Q: Mr. Secretary, has Saddam Hussein won another round with the U.S.? And is there any way to permanently solve this Saddam Hussein problem?
A: He hasn't won another round. What has happened is that the international community is more united than ever. He has been completely isolated not only by all of the Gulf States, but everyone on the Security Council. So he took a look around and saw there was no one supporting him. He also saw there was a very strong military, an incredible threat on its way for all practical purposes. So I think that focused his mind wonderfully, as we say, and he decided that he had to comply.
I might indicate that it's not nearly as important as to whether the world or we believe Saddam Hussein's word. It is very important that the world believe our word. Our word was that if he agreed to comply and allow the inspectors to come back in then he would avert a military strike. So the President under these circumstances made the right call, and he received his advice from all of his advisers. He had to make a decision, and we support his decision.
Q: What is the trigger that could set off additional airstrikes? What is going to be your criteria?
A: President Clinton made it very clear yesterday that there were key points that we insist upon. Namely, when we talk about total compliance and unfettered access, it means precisely that. It means that Saddam will have to produce documentation; he will have to produce that which he has refused to produce to date. He will have to allow unfettered access without condition consistent with the memorandum of understanding and the resolution, but no more hiding and seeking and no more playing games.
I think we will see very quickly, over the next few weeks or perhaps even longer, but nonetheless within a short period of time, as to whether he is going to fully comply.
I think everyone understands that this is the last go-around as far as Saddam is concerned. He has had every opportunity to fully comply. Now he has committed his government through Tariq Aziz that he will fully comply. We'll see whether the deeds are going to match his words.
Q: Did you miss an opportunity that may not come again in order to launch a strike at a time when world opinion was behind the United States?
A: We had an opportunity to see the combination of diplomacy backed up by a strong military capability. That's what allowed us to succeed diplomatically.
Again, President Clinton made it very clear during his speech at the Arlington Cemetery during Veterans Day; I made a number of statements during the course of the week; Saddam simply had to say yes in order to avert a military response. He said yes. Now we'll put him to the test as to whether that's unqualified or whether we'll go back to the playing of games.
Q: Did you recommend to go ahead with the strike?
A: I won't get into any recommendations. We always have very good exchanges and the President gets advice from all sources. I am obligated to provide military options for the President's discussion. He will take into account diplomatic initiatives as well. Everyone I think is satisfied that this is the right result.
Q: But Mr. Secretary, Saddam Hussein is still there, he's still in power, still apparently has the ability to produce weapons of mass destruction.
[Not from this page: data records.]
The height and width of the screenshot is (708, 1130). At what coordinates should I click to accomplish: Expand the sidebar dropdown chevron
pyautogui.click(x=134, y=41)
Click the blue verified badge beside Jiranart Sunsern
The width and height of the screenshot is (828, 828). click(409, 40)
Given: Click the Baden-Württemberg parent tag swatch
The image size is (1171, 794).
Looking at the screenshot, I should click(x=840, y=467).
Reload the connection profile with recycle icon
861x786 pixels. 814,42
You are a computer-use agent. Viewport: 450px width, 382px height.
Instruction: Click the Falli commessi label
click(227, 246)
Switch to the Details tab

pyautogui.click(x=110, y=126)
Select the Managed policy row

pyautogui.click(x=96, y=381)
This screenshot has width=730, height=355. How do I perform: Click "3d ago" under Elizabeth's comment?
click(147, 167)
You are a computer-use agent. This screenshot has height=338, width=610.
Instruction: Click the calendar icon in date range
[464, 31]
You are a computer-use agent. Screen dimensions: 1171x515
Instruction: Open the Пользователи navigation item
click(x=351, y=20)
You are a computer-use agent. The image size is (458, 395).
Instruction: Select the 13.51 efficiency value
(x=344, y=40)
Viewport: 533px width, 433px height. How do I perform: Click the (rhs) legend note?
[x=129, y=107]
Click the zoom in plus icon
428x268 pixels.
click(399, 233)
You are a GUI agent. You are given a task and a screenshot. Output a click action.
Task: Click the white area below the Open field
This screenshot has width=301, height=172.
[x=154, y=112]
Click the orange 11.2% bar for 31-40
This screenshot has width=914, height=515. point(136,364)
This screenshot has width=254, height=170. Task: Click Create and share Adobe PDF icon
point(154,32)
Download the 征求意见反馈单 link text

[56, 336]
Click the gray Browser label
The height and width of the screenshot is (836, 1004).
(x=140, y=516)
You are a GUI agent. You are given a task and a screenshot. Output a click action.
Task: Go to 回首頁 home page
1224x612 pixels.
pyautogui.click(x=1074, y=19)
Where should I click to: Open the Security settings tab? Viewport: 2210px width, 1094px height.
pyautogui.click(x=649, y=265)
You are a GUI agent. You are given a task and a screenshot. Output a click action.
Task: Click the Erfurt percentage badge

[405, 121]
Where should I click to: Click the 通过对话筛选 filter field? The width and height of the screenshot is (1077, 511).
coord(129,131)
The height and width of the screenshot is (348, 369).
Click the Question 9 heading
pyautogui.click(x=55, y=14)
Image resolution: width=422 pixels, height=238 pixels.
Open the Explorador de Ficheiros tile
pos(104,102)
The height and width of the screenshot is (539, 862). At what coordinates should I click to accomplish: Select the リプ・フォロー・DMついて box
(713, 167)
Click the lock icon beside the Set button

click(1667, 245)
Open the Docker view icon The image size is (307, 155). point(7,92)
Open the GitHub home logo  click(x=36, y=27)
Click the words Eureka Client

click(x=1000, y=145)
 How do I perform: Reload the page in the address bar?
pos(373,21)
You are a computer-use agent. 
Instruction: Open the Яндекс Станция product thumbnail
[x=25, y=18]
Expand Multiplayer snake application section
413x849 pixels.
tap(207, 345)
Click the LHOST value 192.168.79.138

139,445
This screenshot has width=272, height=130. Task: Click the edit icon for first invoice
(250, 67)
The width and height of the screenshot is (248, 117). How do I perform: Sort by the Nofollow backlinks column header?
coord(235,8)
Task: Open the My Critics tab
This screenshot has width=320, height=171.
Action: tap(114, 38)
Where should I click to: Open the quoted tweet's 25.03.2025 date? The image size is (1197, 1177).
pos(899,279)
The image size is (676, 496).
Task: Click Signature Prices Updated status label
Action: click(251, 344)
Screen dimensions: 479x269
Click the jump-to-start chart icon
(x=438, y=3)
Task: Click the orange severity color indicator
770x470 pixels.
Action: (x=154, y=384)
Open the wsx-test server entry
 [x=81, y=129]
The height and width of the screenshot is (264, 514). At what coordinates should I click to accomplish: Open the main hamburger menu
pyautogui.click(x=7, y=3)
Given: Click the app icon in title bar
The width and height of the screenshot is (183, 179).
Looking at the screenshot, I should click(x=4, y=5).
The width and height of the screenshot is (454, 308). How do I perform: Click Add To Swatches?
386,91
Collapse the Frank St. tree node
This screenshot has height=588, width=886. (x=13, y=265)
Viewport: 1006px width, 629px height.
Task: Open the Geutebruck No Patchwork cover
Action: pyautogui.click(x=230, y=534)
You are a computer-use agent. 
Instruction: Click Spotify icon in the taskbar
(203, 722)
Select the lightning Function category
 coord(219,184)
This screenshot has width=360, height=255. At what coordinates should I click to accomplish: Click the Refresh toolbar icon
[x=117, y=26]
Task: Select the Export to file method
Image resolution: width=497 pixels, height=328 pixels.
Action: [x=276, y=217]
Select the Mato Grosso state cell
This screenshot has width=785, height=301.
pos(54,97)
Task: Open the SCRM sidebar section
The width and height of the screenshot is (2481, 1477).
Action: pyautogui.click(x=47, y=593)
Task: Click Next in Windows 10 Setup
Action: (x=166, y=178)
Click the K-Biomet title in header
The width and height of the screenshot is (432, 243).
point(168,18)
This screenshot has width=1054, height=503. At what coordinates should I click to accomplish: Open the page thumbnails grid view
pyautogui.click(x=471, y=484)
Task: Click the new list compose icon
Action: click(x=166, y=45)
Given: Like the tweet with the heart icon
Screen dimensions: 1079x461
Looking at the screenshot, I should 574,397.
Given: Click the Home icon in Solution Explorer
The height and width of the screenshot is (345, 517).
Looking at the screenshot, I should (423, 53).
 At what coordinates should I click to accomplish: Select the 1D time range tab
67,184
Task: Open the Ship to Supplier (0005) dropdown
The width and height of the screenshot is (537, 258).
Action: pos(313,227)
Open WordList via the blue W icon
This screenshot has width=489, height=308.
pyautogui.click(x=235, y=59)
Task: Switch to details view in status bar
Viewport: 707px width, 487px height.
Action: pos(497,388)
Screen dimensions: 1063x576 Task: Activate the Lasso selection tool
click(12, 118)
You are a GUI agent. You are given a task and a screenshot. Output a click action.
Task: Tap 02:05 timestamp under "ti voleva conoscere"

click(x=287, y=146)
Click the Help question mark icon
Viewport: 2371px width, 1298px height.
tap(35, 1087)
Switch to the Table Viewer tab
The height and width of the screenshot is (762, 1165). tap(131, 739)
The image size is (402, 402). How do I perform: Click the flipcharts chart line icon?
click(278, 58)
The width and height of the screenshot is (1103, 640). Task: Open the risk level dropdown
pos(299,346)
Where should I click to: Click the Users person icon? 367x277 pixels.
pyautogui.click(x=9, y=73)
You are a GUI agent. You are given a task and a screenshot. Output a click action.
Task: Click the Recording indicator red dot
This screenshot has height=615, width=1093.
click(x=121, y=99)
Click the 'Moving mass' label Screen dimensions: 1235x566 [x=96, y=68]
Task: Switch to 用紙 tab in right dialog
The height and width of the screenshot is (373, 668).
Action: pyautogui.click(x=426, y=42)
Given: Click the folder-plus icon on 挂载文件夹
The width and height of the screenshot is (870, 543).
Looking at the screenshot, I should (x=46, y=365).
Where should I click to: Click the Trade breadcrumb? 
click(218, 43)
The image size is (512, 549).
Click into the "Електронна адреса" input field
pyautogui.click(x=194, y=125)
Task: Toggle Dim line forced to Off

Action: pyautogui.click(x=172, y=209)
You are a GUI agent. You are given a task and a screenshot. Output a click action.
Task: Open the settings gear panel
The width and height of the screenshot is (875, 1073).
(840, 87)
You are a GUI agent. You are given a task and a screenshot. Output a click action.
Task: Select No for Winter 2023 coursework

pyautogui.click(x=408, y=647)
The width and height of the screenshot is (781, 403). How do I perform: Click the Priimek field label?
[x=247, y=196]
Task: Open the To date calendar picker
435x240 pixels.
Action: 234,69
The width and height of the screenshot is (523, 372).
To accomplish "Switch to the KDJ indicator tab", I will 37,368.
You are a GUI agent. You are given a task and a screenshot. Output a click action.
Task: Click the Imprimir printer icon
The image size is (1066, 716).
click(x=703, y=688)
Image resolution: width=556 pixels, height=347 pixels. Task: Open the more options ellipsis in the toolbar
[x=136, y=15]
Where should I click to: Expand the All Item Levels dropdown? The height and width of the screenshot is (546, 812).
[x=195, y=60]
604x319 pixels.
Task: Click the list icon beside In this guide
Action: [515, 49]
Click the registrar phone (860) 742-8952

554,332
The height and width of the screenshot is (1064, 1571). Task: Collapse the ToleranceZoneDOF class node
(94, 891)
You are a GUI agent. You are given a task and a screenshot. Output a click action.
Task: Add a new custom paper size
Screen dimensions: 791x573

How do you solve this problem once and for all?
A: We have indicated that the best way to determine whether or not he's producing chemical or biological or indeed even nuclear weaponry is to have the UNSCOM inspectors on the ground being allowed to do what they are charged with doing and have a responsibility to do. That's the best guarantee that we have for keeping him measuring up to his obligations. They will be back on the ground; we will see whether their access has been fettered or not. In the event that it is, I think it's very clear what their response is going to be.
Q: Is this his last, last chance?
A: I think you could say that, yes.
Q: How close did it come?
A: Very close.
Q: How close is very close?
A: I won't discuss in terms of hours or minutes, but it was as close as it could possibly come.
Q: Was the United States prepared this time to endure more collateral damage because of the timing of the attack and because of the kind of targets that you felt you had to select this time?
A: We have always been concerned in any of our military planning operations that we minimize the damage and harm to innocent civilians. That was true in this case as well. We also are obviously concerned about the welfare and the safety of our forces, very concerned about it. All of that goes into the planning, the targets, the target selection, as well as the timing of any type of military attack. So we try to reduce casualties to innocent civilians, but our paramount concern is also with the welfare of our own forces.
Q: Do you believe the two carriers will be swapped out? One in the Gulf?
A: I would hope that we would have the normal rotation. It was part of the plan to have a normal rotation. We would continue that.
Q: What about the Army troops out of Fort Bliss or Fort Stewart? Will you tell them to stand down?
A: It would be my recommendation. We'll have to discuss it with the President, obviously, but it would be my recommendation that we allow those that were scheduled to be deployed to stand down for the moment. They will be at the ready and can be called back on a moment's notice. If we find that Saddam is breaching this agreement then I think that no one, anyone, anywhere could fault the United States and our allies for considering action at that time.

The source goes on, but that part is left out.